KABUL -- A suicide bomber killed at least three people and wounded 15 others near a military outpost in Kabul Wednesday (April 29), as observers say the Taliban have launched 55 attacks each day since signing a peace deal in February.
Interior Ministry spokesman Tariq Arian confirmed the toll, calling the blast "a crime by the enemy of Afghanistan against civilians during the month of Ramadan".
The attack appeared to target an Afghan special forces camp on the outskirts of Kabul, a security source told AFP.
No group has claimed responsibility, but the Taliban are investigating whether their own members were behind the bombing, said Taliban spokesman Zabiullah Mujahid.
Violence surged after peace deal
The blast comes as violence has surged across Afghanistan, with the United Nations reporting earlier this week that attacks have spiked following the signing of a landmark agreement between US negotiators and the Taliban in late February that was supposed to lay the groundwork for an Afghan-led peace process.
On average, the Taliban have launched 55 attacks each day since signing the deal in Doha on February 29, an Afghan official said.
Dozens of Afghan security personnel and Taliban fighters have been killed almost daily as both sides ramp up operations.

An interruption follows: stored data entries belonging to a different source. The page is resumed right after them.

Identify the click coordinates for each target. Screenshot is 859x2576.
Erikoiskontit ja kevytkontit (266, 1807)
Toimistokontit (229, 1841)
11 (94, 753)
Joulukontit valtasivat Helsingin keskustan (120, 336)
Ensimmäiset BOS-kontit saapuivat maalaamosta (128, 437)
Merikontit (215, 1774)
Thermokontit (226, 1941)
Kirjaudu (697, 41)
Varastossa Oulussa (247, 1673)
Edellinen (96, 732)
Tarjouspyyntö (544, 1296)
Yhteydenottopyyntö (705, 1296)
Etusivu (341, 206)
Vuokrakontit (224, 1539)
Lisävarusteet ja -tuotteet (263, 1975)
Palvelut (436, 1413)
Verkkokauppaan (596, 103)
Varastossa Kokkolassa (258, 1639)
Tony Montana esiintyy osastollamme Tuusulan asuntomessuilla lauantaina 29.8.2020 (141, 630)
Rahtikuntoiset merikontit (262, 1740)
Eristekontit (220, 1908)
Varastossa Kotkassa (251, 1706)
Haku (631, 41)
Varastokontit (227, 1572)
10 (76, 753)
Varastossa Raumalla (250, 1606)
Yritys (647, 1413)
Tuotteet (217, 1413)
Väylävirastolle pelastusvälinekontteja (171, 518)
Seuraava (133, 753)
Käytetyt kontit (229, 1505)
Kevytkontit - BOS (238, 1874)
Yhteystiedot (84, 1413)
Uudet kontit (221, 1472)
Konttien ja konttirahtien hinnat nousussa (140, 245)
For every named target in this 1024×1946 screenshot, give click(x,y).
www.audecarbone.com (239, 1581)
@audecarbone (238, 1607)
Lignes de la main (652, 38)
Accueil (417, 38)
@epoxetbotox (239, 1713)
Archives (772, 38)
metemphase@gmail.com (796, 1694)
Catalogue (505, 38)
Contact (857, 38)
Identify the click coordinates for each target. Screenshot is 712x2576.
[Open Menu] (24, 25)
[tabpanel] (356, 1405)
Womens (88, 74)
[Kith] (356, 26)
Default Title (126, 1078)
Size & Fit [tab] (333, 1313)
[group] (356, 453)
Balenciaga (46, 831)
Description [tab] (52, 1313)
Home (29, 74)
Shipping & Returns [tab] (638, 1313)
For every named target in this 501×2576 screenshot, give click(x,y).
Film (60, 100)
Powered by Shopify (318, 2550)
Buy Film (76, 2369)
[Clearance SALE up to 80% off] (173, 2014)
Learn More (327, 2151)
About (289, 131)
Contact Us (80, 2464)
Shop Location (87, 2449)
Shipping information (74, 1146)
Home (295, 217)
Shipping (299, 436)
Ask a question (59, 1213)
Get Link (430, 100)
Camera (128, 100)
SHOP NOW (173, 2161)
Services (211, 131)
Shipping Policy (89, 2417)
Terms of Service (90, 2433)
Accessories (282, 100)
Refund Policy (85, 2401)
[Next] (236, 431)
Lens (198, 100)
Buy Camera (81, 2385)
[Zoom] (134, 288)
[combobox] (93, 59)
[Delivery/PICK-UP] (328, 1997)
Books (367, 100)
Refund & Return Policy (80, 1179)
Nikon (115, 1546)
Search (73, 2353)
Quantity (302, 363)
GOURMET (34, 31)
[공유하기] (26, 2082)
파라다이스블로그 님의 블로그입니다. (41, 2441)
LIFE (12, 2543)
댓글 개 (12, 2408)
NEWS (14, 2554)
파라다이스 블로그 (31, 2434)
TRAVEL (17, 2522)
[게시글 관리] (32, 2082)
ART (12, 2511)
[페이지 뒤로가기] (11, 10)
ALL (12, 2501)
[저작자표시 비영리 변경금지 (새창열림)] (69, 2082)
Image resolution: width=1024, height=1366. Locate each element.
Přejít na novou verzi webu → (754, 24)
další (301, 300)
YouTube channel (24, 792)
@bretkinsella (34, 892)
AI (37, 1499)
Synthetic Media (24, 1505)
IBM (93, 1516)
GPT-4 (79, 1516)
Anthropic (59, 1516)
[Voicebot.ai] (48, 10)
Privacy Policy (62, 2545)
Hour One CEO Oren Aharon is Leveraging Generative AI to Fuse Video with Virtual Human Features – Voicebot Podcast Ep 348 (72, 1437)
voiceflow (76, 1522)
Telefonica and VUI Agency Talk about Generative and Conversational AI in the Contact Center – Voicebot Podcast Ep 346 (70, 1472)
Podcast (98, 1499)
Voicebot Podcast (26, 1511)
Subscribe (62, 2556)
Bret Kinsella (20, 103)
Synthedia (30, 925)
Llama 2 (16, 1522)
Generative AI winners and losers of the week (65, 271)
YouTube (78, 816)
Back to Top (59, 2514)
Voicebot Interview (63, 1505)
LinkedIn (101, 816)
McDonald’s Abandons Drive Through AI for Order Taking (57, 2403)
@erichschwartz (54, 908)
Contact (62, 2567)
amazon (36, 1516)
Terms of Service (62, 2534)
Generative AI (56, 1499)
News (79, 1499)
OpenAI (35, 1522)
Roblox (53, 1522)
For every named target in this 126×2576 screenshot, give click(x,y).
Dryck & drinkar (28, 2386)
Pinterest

Kabul has been spared most of the violence. However, a string of attacks targeting minority groups proves the capital remains vulnerable to militants.
Coalition warns the Taliban
Gen. Scott Miller, commander of the NATO-led mission in Afghanistan, warned the Taliban to reduce the violence they have been blamed for around the country.
"If the Taliban continues attacks, then what they should expect is a response," he said Tuesday during a visit to a commando base in Kabul. "We need them to reduce the violence and … give political leadership on all sides an opportunity to determine the peaceful way forward."